_GIVEN TASK A_. In the duck hunting thread, what time does MagSPot say he usually leaves his house?
_GIVEN TASK B_. List every kind of duck MagSPot says came in when he went Monday with his buddy, according to the duck hunting thread.
_GIVEN TASK C_. Quote the passage of the duck hunting thread that begins at the words "i live in auburn" and ends after the words "on Lanier please.".

_SUPPLIED TEXT_.
# tresspasser in my spot today



## MagSPot (Jan 5, 2012)

shot a few


----------



## MagSPot (Jan 5, 2012)

*more*

pics


----------



## DeweyDuck (Jan 5, 2012)

Nice lookin place for that float tube.


----------



## trophyslayer (Jan 5, 2012)

good lookin spot


----------



## MagSPot (Jan 18, 2012)

............


----------



## MagSPot (Jan 18, 2012)

went monday with buddy had about 40 ring necks come in and some teal and woodies and a few mallards but we didnt get one shot off tryin to shoot only decoyed birds only


----------



## MagSPot (Jan 18, 2012)

its in fort valley ga i usualy leave my house around 2am


----------



## john.lee (Jan 18, 2012)

Where are you at?  I have a lab that needs all the retrieves he can get...


----------



## stick_slinger (Jan 18, 2012)

I would be down if i didnt have a wedding to go to Saturday.

CJ


----------



## MagSPot (Jan 18, 2012)

i live in auburn but land is in fort valley  close to perry good place to work dog


----------



## emusmacker (Jan 18, 2012)

Take me to your spot on Lanier please.


----------



## struttinsouthern (Jan 18, 2012)

ill go


----------



## g24dawggone (Jan 19, 2012)

yALL OFF kNOXVILLE RD HUH!


----------



## g24dawggone (Jan 19, 2012)

tHE bLUE hOLE


----------



## MagSPot (Jan 19, 2012)

nope not knoxville road


----------



## cmhlorhiwatr (Jan 19, 2012)

I'm game for sunday or monday if you still have a spot open on your team.


----------



## g24dawggone (Jan 19, 2012)

We gonna come in off wesley chapel rd...good luck


----------



## MagSPot (Jan 19, 2012)

you must be on other side yeah there s a little bit of water on wesley chapel road i see it from where i hunt but most of ours is on walton road


----------



## g24dawggone (Jan 19, 2012)

it was loaded with redhads this morning but somebody was blasting em


----------



## emusmacker (Jan 19, 2012)

That was me!!!


----------



## duckhunter2010 (Jan 19, 2012)

I'll see ya'll there. Saturday at shooting light? Walton Rd in Fort Valley right? i'll google earth it right now and see ya'll there!!


----------



## DeerSlayer31 (Jan 19, 2012)

I dont known who it is hunting this pond, but what I do know they drive a pink elcamino with mud grip tires, cause i see em drving in by Mr. Hallmans house and going down the old dirt road to Mr.Mcleroys 43 acres.


----------



## MagSPot (Jan 19, 2012)

Entries for locating text and elements
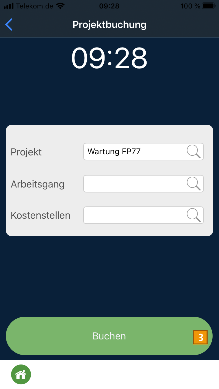
Task: Tap the Arbeitsgang label
Action: [38, 184]
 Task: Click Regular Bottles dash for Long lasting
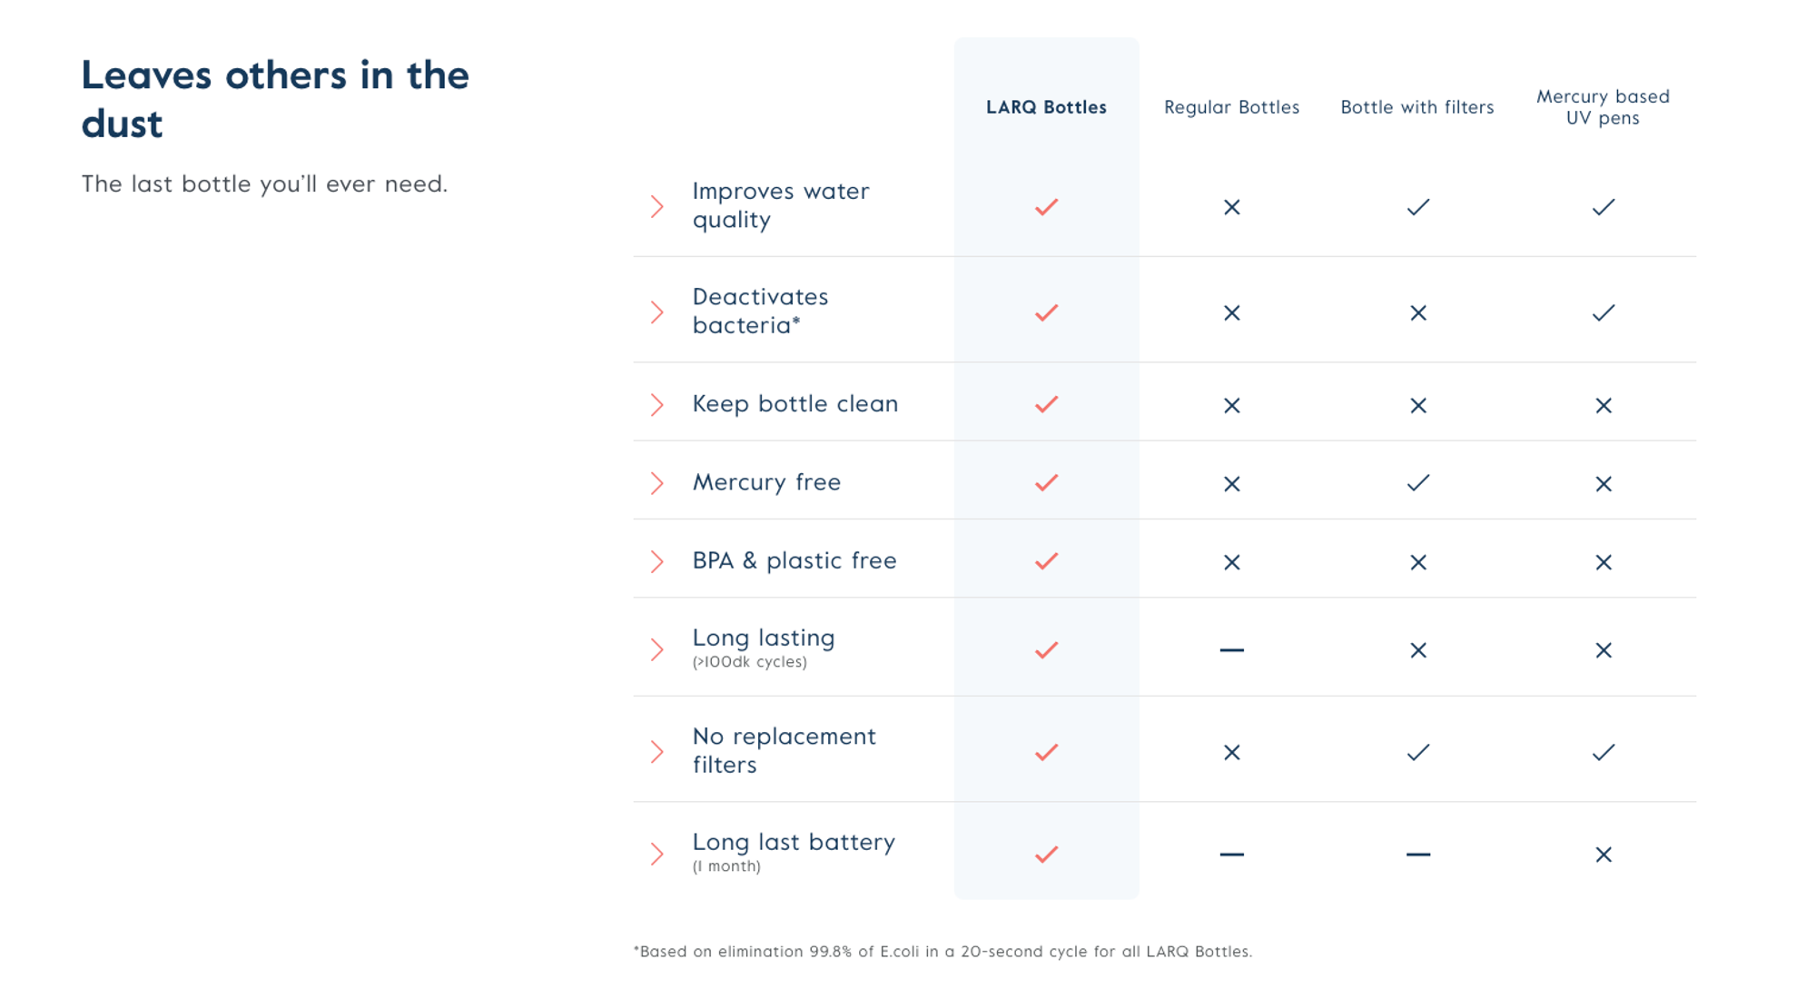[x=1232, y=650]
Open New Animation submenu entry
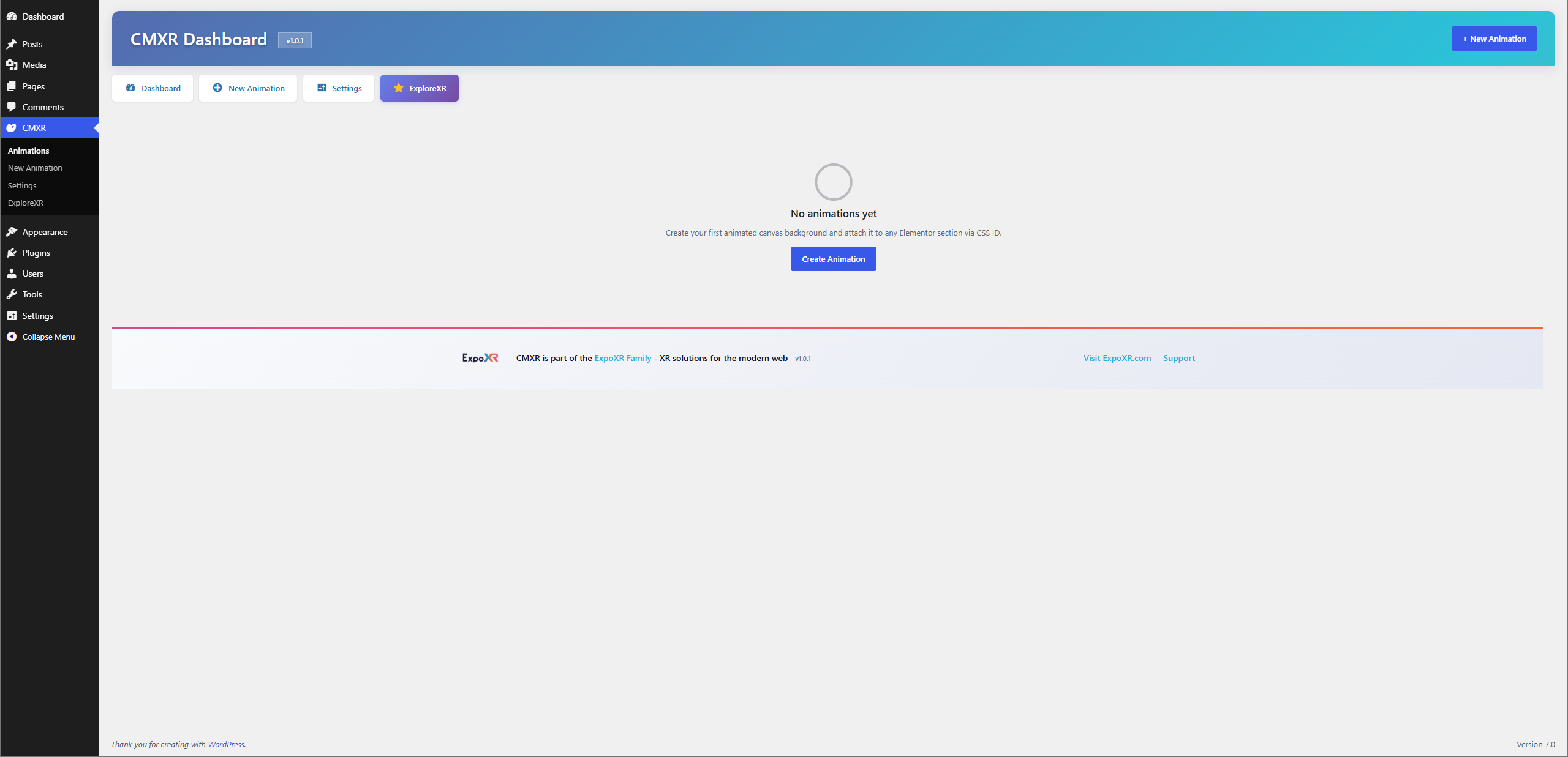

_COMPLETE RESPONSE A_. Around 2am.

_COMPLETE RESPONSE B_. Ring necks, teal, woodies, and mallards.

_COMPLETE RESPONSE C_.
i live in auburn but land is in fort valley  close to perry good place to work dog


----------



## emusmacker (Jan 18, 2012)

Take me to your spot on Lanier please.